Intan pun menangis melihat Ricko yang kurus, berewok dan tidak terurus.
Setelah itu ia melihat Ricki dan Ricka yang menatapnya dengan malu-malu dan
takut bersembunyi di belakang Ricko. Ricko pun menggandeng tangan mereka
lalu menaikkan mereka ke atas tempat tidur di sisi kiri dan kanan Intan.

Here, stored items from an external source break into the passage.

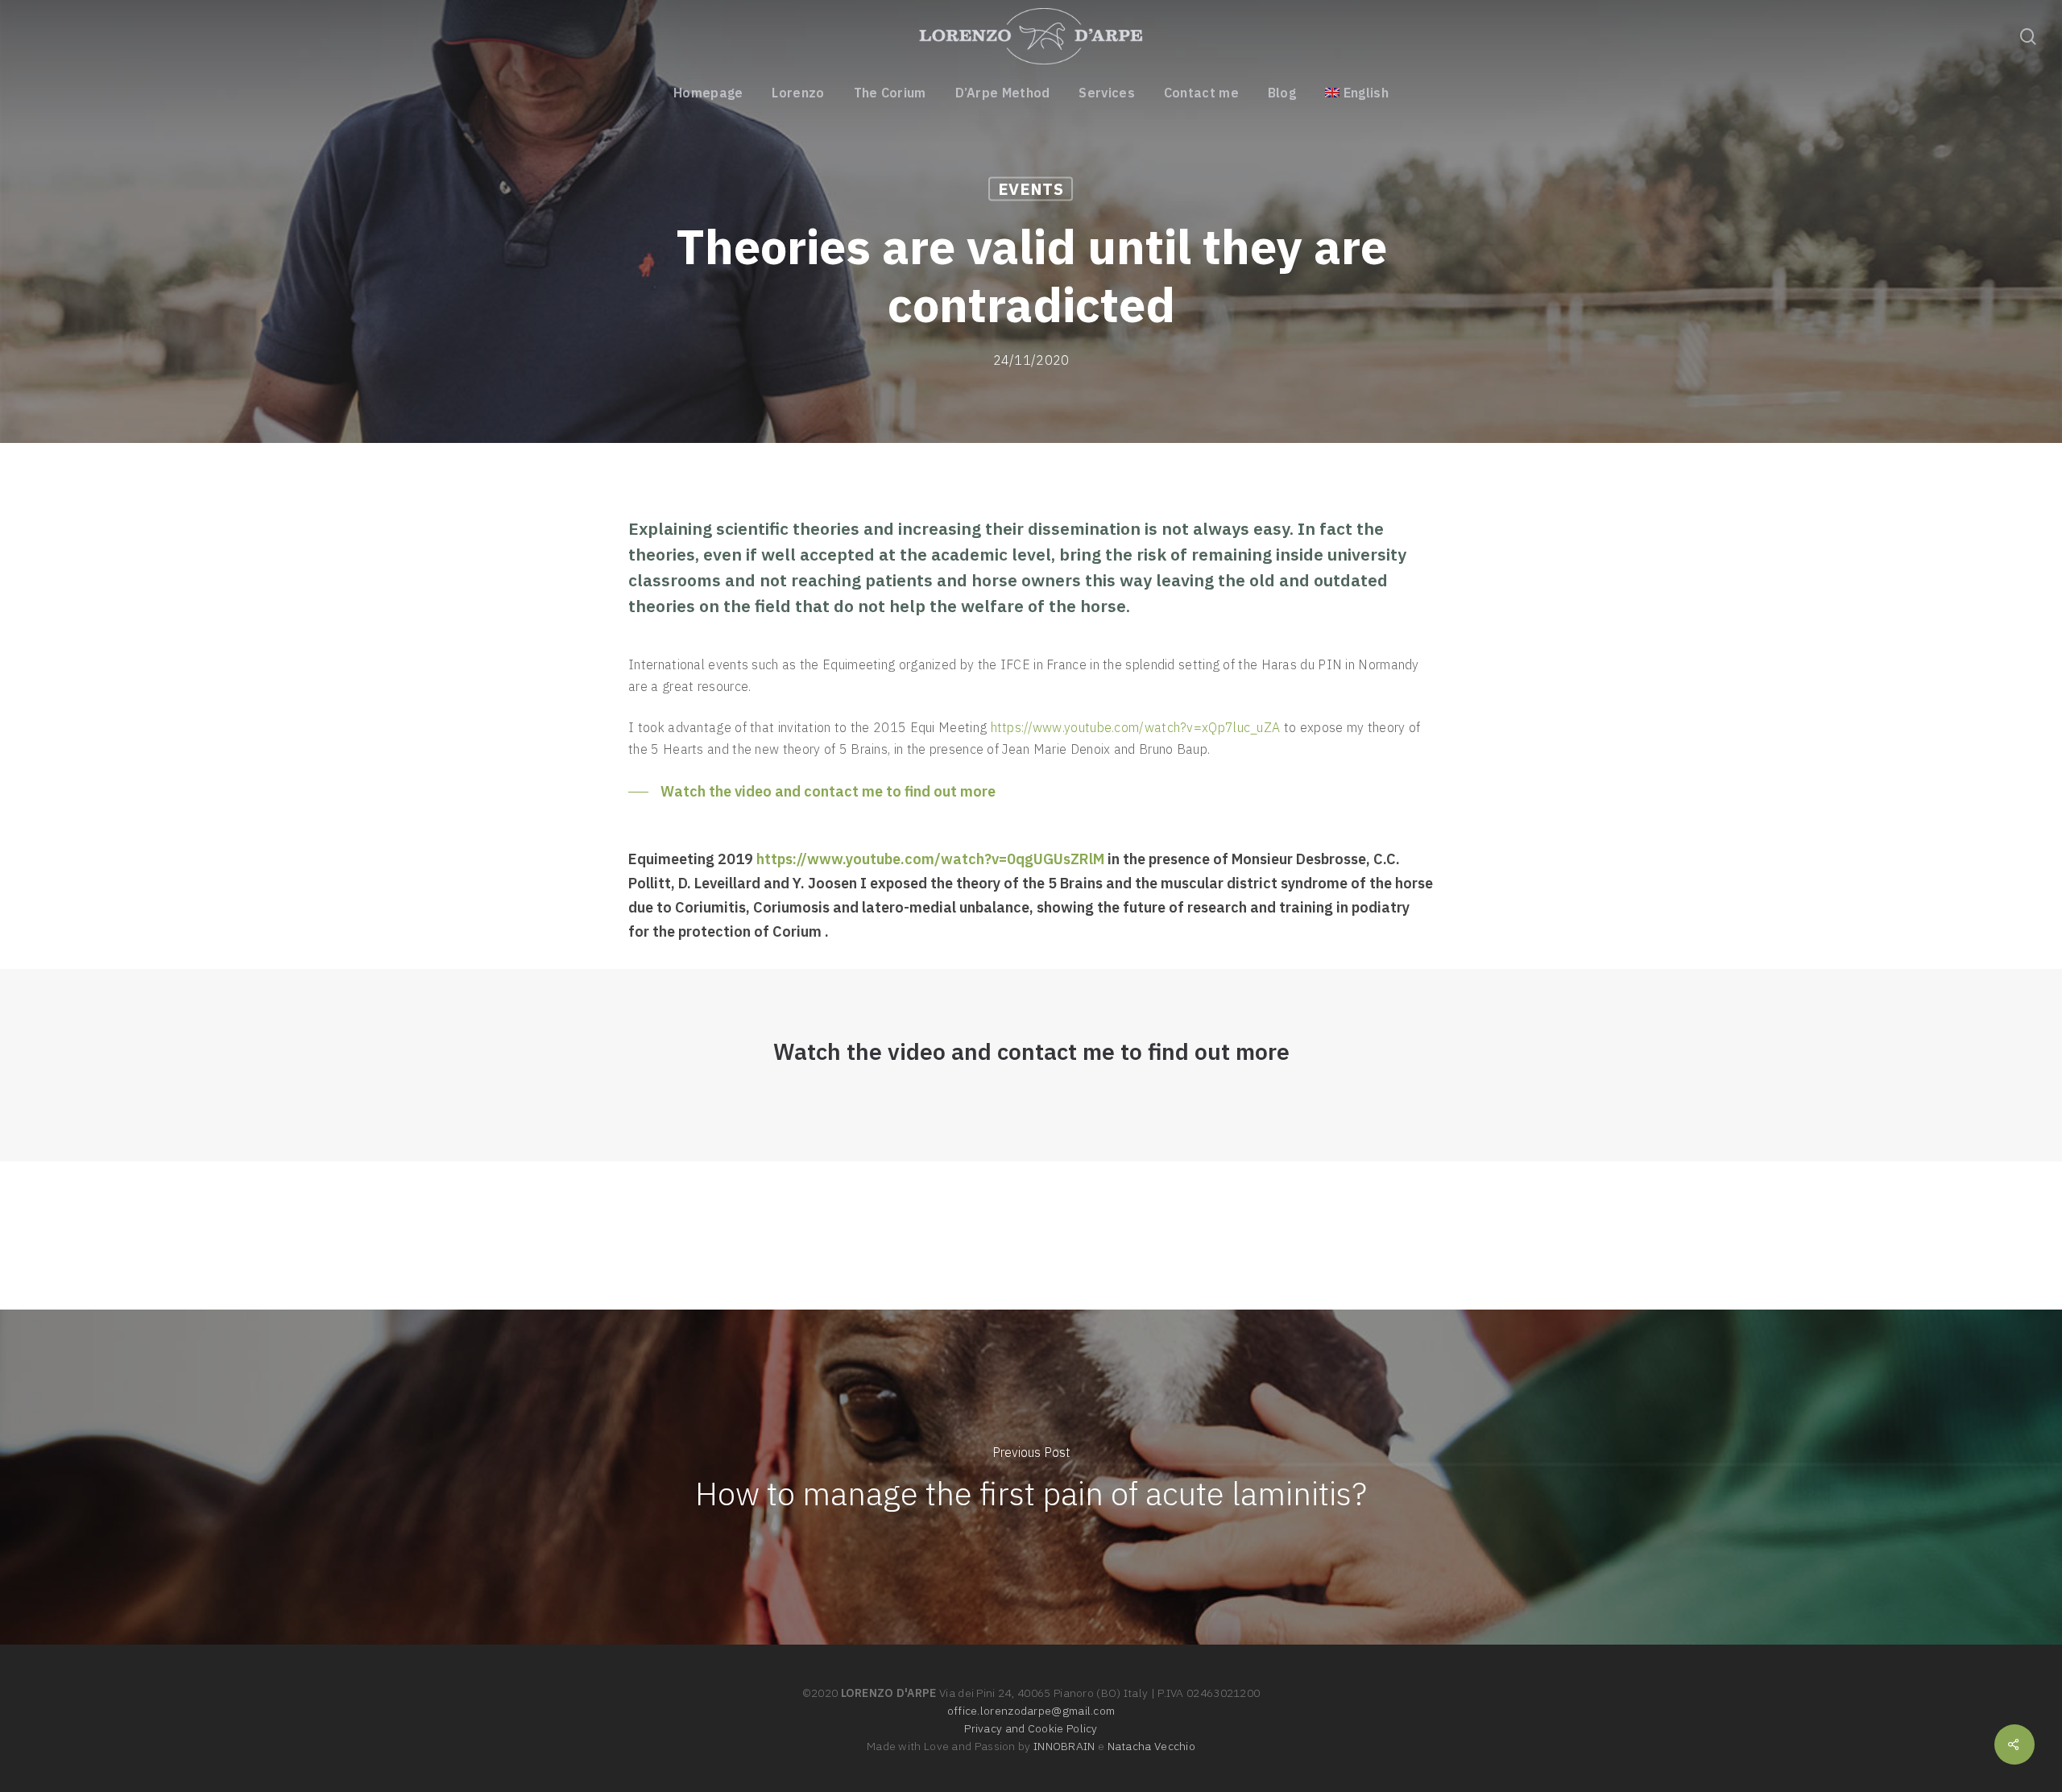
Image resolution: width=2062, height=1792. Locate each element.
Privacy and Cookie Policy (1031, 1728)
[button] (812, 792)
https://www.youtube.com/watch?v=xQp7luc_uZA (1136, 727)
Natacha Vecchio (1152, 1746)
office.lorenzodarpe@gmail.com (1031, 1710)
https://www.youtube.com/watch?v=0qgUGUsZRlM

“Ini mama,” ucap Ricko. Ricki dan Ricka pun memandang Intan lalu
memanggilnya “mama” bersamaan. Intan pun menangis mendengar anaknya
memanggilnya “mama”. Ia merasa sangat bahagia.
***

Enam bulan kemudian

Ricko sudah memakai kemejanya lalu berjongkok di depan Intan yang duduk di
tepi tempat tidur. Intan memasang dasi di leher Ricko seperti dulu dengan
tersenyum. Ricko mendekat hendak mencium bibir Intan, tiba-tiba Ricki dan
Ricka masuk ke dalam kamar mereka.

“Mama!” seru mereka serempak lalu menghambur ke Intan dan memeluknya.

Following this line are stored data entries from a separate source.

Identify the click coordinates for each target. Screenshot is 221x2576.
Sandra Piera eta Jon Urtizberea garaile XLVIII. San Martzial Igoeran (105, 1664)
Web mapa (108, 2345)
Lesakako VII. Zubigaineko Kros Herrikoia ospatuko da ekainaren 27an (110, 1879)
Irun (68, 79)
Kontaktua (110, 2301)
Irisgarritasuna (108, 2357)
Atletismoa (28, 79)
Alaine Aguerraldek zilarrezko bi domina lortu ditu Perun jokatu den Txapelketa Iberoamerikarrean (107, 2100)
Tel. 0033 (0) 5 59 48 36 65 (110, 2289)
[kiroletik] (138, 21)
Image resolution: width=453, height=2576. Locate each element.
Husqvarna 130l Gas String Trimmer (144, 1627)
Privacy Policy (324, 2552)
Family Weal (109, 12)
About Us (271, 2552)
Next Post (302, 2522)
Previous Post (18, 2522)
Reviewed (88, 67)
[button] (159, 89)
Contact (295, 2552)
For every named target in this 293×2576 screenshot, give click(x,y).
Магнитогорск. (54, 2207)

“Ayo cepat!” ajak mereka seraya menarik tangan Intan masing-masing di


tangan kiri dan kanan Intan.

“Iya … iya … “ ucap Intan seraya berdiri lalu mengikuti kedua anaknya. Ricko
mencebikkan bibirnya karena kedua anaknya mengabaikannya. Kemudian ia
tersenyum karena kini ia merasa bahagia. Ia bisa melihat senyum dan tawa
istrinya seperti dulu lagi. Apalagi dengan si kembar yang kini sudah berusia dua
tahun.

Mereka berempat pun masuk ke dalam mobil lalu menuju hotel milik Ricko. Di
hotel itu akan diadakan pesta ulang tahun si kembar yang kedua tahun. Semua
orang sudah hadir di sana. Pak Bambang, bu Sofi, pak Ramli, bu romlah, Johan,
Sita, Romi, Reyhan, Tia, Gibran, para pegawai, para pembantu, dan semua
klien Ricko.

Semua orang menyambut kedatangan Ricko, Intan, dan si kembar. Termasuk


Melly yang kini sudah jadian dengan Adit, Vina yang jadian dengan Rudy (
karyawan WO yang mengurus pernikahan Ricko dulu, kini mengurus
pernikahan Romi dan Sita), Dina yang akhirnya jadian dengan Ali. Rena? Tetap
jomlo. Wkwkwk.
Pesta ulang tahun Ricka dan Ricki kali ini diadakan Ricko dengan besar-
besaran di aula hotel. Sekaligus ia mengadakan syukuran atas sadarnya Intan
dari koma. Setelah semua orang menyanyikan lagu selamat ulang tahun, Ricki
dan Ricka pun meniup lilin kue ulang tahun mereka masing-masing dengan
bantuan Ricko dan Intan. Semua orang bertepuk tangan dengan riuh. Intan
menitikkan air matanya karena terlalu bahagia. Ia merasa sangat bahagia yang
tiada tara. Ia pun mencium pipi Ricki dan Ricka bergantian lalu memeluk
mereka di sisi kanan dan kirinya. Begitu juga dengan Ricko memeluk mereka
bertiga.

Setelah acara pesta ulang tahun selesai, Ricko mengajak Intan dan si kembar
naik ke atap hotel. Di sana sudah ada sebuah helikopter baru beserta dengan
pilotnya. Ricko menepati janjinya untuk membeli helikopter untuk Intan. (Ingat
ya pemirsa “beli” bukan “nyewa” lagi. Hahaha). Ricko mengajak mereka naik
helikopter itu dan terbang ke Bali.

Sementara itu Rossa di rumahnya duduk di atas kursi roda sedang menonton
televisi acara ulang tahun Ricka dan Ricki. Karena diadakan besar-besaran,
sehingga banyak stasiun televisi yang meliput acara itu dan menyiarkannya
secara langsung. Rossa merasa geram dan marah. Ia pun menjerit histeris
dengan memegangi kedua sisi kepalanya. Kecelakaan dengan Ricko 2 tahun
yang lalu membuat cacat pada kakinya.